**Passage provided:**
★ ★ ★ ★ ★ ★ ★

For an UAV relay $R_x$, the probability of including in the decoding set $\hat{\mathsf{\Phi }}$ depends on the distance from S to $R_x$. To be specific, the UAV relay $R_x$ is more likely to be contained in $\hat{\mathsf{\Phi }}$ when it is closed to S. Meantime, the channels between S and $R_x$ with different x are independent, then $\hat{\mathsf{\Phi }}$ can be regarded as an inhomogeneous PPP. The density of the point process is derived as

$$\begin{array}{cc}\hfill \hat{\lambda }\left(x\right)& ={\lambda }_{U}Pr\left(C_{S{R}_x}>C_{th}\right)\hfill \\ & ={\lambda }_{U}Pr\left(\frac{P_t{G}_{S{R}_x}{\left|h_{S{R}_x}\right|}^{2}L\left(d_{S{R}_x}\right)}{N_0}>2^{C_{th}}-1\right)\hfill \\ & ={\lambda }_{U}Pr\left({\left|h_{S{R}_x}\right|}^2>\frac{N_0\left(2^{C_{th}}-1\right)}{P_t{G}_{S{R}_x}L\left(d_{S{R}_x}\right)}\right)\hfill \\ & ={\lambda }_U{\displaystyle \sum _{j\in \left\{L,N\right\}}}{p}_j\left(r\right)\frac{\mathsf{\Gamma }\left(N_j,\frac{N_0\left(2^{C_{th}}-1\right)d_{S{R}_x}^{{\alpha }_j}}{P_t{G}_{S{R}_x}{C}_j}\right)}{\mathsf{\Gamma }\left(N_j\right)}\hfill \end{array}$$

(3)

★ ★ ★ ★ ★ ★ ★

**Given problem:** According to the passage on UAV relays, what can the decoding set be regarded as?

**Supplied data:**
★ ★ ★ ★ ★ ★ ★

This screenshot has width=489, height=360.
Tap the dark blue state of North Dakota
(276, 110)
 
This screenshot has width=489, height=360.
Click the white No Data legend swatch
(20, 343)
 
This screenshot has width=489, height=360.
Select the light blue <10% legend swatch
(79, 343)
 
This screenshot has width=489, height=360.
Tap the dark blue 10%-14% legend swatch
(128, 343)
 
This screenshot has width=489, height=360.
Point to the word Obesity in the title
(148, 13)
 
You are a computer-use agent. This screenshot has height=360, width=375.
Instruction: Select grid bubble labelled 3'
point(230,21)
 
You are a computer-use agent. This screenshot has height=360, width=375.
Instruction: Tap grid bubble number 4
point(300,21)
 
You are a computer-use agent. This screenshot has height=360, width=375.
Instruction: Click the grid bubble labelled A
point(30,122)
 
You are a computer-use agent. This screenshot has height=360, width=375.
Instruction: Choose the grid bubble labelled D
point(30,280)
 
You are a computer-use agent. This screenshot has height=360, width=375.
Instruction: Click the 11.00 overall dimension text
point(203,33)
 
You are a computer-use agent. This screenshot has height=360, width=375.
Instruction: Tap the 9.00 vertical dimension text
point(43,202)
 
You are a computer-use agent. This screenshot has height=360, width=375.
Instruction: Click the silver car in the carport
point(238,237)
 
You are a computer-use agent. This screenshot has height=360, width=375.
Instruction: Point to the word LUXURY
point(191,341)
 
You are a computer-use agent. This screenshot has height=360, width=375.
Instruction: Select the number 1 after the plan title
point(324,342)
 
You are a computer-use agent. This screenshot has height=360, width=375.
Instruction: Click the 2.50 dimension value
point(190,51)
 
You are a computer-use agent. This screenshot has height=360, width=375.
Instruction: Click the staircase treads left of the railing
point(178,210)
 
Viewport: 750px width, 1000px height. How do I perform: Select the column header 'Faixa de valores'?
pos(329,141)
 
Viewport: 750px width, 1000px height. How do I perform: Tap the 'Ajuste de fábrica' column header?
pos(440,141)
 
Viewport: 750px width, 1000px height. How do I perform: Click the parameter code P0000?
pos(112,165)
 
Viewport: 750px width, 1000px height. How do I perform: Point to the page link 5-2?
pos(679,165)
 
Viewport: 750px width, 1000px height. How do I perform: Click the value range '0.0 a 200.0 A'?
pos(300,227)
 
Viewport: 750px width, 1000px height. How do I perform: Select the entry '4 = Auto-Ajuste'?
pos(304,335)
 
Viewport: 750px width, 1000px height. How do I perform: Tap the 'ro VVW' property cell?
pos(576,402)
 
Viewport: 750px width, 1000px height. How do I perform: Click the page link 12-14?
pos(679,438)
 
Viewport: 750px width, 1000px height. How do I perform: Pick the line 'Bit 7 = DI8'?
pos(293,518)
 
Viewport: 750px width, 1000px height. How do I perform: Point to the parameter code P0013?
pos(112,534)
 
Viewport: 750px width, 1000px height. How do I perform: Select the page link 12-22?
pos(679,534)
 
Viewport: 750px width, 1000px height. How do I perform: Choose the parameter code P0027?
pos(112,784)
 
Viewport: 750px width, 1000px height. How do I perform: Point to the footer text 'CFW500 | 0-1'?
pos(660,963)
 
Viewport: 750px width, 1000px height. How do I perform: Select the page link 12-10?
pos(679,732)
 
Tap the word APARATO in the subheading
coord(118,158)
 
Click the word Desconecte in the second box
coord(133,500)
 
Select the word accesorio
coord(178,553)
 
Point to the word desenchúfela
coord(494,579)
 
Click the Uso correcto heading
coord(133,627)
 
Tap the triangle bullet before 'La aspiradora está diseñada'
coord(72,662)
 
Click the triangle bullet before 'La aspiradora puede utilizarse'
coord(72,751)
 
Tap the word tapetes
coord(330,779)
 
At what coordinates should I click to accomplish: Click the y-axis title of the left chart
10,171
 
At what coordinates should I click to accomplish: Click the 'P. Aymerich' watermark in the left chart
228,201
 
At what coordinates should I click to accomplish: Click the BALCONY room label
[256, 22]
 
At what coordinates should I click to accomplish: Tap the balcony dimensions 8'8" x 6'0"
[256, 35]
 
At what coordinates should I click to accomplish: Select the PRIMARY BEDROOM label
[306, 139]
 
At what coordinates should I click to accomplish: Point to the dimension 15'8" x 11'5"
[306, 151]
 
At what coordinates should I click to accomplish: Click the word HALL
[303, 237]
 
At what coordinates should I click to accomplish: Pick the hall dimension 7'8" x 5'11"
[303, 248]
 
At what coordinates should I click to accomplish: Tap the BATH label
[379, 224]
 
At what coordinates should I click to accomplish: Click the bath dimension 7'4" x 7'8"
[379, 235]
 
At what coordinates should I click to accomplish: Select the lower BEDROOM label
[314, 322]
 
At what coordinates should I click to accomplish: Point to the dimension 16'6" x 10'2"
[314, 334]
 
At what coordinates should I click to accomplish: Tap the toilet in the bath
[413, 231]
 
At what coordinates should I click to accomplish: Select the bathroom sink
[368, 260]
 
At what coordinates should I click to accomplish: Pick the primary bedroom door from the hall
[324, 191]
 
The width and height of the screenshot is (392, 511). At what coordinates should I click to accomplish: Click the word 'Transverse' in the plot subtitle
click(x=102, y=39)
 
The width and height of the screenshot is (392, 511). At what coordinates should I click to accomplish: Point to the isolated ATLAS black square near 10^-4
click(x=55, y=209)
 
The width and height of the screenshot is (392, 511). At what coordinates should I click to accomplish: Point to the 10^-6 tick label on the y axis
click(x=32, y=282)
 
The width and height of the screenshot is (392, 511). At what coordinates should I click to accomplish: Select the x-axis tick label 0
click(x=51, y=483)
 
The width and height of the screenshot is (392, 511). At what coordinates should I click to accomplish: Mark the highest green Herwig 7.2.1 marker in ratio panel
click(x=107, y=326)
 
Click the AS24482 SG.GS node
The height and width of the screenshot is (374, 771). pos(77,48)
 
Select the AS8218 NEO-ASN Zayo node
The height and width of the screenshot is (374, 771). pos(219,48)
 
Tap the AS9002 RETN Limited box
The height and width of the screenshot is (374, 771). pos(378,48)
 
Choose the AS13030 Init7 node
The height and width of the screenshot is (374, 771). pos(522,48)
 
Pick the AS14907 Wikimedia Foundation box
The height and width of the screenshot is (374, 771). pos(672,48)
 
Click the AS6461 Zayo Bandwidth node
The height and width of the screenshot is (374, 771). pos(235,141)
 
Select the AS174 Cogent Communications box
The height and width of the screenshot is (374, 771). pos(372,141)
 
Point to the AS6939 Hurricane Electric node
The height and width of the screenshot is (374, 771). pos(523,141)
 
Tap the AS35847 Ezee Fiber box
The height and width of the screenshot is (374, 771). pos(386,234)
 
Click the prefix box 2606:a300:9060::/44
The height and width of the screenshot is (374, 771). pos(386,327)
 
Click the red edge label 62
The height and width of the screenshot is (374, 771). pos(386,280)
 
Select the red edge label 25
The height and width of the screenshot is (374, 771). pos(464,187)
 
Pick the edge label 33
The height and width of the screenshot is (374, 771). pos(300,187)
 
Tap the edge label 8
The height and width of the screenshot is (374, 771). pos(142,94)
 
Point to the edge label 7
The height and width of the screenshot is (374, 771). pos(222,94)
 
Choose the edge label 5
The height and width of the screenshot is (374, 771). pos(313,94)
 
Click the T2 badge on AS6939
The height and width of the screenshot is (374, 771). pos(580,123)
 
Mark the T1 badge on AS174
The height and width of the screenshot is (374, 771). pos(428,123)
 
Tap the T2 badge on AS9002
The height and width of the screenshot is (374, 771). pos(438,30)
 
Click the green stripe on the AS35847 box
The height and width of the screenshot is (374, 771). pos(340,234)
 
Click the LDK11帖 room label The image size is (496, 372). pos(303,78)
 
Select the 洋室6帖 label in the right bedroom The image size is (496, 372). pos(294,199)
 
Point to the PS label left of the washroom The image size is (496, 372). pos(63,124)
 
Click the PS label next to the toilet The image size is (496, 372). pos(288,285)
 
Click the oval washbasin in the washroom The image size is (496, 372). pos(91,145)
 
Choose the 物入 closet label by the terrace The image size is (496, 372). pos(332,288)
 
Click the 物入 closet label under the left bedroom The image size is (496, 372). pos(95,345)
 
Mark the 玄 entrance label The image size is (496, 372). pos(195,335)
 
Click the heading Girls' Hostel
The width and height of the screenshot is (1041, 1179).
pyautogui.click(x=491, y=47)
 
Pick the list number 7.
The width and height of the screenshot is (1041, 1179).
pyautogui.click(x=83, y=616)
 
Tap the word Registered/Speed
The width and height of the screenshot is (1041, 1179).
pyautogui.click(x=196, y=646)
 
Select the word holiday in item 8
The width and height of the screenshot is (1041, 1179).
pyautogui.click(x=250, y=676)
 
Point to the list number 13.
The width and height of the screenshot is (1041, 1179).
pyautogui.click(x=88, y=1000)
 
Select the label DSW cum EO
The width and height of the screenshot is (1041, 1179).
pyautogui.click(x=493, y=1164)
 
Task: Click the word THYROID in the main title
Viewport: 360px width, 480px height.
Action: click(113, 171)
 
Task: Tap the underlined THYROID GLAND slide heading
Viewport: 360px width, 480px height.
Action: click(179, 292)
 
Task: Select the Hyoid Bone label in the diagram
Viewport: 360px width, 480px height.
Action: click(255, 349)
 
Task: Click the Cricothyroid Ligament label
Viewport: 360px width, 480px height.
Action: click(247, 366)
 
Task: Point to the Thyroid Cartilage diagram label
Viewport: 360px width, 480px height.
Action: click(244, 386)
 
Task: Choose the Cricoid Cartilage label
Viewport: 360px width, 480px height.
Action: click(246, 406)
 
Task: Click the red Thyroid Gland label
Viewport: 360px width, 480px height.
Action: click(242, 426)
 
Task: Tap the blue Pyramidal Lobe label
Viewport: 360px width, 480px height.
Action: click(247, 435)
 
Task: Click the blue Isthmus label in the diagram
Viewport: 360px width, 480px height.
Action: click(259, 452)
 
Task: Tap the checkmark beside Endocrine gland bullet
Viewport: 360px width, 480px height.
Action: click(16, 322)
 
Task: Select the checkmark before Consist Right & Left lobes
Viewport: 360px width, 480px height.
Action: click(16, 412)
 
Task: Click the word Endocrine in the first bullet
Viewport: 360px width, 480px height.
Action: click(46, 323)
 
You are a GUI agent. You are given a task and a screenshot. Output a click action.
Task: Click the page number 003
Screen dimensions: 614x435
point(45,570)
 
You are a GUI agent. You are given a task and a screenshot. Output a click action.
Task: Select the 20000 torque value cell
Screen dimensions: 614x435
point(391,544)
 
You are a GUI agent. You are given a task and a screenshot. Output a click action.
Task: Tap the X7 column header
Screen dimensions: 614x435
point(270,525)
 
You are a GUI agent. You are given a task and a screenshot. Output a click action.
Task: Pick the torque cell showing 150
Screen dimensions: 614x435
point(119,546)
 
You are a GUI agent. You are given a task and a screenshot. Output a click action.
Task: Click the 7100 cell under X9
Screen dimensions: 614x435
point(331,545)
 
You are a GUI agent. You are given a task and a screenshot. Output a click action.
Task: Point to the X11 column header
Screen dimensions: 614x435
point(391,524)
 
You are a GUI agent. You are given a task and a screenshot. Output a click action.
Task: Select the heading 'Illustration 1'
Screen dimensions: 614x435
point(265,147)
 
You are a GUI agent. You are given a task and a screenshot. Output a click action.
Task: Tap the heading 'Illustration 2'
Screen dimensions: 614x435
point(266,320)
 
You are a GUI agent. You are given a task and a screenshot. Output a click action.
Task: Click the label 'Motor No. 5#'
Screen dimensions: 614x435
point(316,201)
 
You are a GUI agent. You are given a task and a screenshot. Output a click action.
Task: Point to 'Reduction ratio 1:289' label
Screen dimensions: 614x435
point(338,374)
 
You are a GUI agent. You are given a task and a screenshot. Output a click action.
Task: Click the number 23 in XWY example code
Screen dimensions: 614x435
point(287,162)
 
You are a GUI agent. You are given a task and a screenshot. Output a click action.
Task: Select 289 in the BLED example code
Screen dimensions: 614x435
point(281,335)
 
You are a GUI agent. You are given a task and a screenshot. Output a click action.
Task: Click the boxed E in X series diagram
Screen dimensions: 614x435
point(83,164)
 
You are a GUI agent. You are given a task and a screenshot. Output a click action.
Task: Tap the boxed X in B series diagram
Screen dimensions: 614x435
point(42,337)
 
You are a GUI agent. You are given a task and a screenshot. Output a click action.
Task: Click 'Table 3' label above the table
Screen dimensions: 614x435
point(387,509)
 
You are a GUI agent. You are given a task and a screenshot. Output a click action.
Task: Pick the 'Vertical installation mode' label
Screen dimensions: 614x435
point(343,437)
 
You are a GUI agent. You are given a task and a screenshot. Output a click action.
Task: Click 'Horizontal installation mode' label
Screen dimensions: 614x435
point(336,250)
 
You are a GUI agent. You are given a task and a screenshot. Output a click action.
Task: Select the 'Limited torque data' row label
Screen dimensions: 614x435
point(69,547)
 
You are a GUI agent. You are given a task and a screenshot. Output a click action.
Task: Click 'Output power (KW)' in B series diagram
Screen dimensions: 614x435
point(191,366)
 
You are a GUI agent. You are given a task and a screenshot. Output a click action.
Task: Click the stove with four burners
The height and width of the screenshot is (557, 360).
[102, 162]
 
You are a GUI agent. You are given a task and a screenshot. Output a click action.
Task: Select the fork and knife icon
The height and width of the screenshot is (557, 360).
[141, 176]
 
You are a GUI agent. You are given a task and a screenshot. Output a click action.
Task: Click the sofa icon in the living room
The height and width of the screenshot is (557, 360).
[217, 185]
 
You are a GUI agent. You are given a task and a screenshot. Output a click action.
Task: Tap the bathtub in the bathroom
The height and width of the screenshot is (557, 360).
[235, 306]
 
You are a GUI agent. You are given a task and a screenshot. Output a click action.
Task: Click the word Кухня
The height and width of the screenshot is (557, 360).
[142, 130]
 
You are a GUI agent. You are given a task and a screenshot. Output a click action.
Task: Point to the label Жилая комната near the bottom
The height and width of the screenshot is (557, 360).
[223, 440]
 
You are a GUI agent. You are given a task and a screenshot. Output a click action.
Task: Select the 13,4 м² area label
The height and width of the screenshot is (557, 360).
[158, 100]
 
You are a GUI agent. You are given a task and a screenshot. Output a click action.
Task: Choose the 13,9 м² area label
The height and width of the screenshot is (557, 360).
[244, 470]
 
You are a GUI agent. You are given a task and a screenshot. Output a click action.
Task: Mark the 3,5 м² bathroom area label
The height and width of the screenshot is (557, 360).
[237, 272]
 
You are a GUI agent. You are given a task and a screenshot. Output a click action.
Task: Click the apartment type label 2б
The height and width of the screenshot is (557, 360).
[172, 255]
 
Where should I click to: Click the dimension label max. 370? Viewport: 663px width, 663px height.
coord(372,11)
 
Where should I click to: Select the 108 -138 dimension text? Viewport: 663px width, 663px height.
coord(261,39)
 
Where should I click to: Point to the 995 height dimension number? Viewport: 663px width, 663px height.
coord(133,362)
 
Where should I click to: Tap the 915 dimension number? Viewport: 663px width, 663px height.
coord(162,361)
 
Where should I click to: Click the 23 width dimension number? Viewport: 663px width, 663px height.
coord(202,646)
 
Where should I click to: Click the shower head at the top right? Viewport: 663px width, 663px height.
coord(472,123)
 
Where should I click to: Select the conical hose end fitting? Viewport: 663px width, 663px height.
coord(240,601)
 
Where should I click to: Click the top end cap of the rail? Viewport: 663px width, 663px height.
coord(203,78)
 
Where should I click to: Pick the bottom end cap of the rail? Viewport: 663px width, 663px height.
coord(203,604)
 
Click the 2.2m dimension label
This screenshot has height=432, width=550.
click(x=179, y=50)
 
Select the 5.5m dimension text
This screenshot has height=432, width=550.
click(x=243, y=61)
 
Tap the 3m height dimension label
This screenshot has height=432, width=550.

★ ★ ★ ★ ★ ★ ★

**Answer to the task:** An inhomogeneous PPP.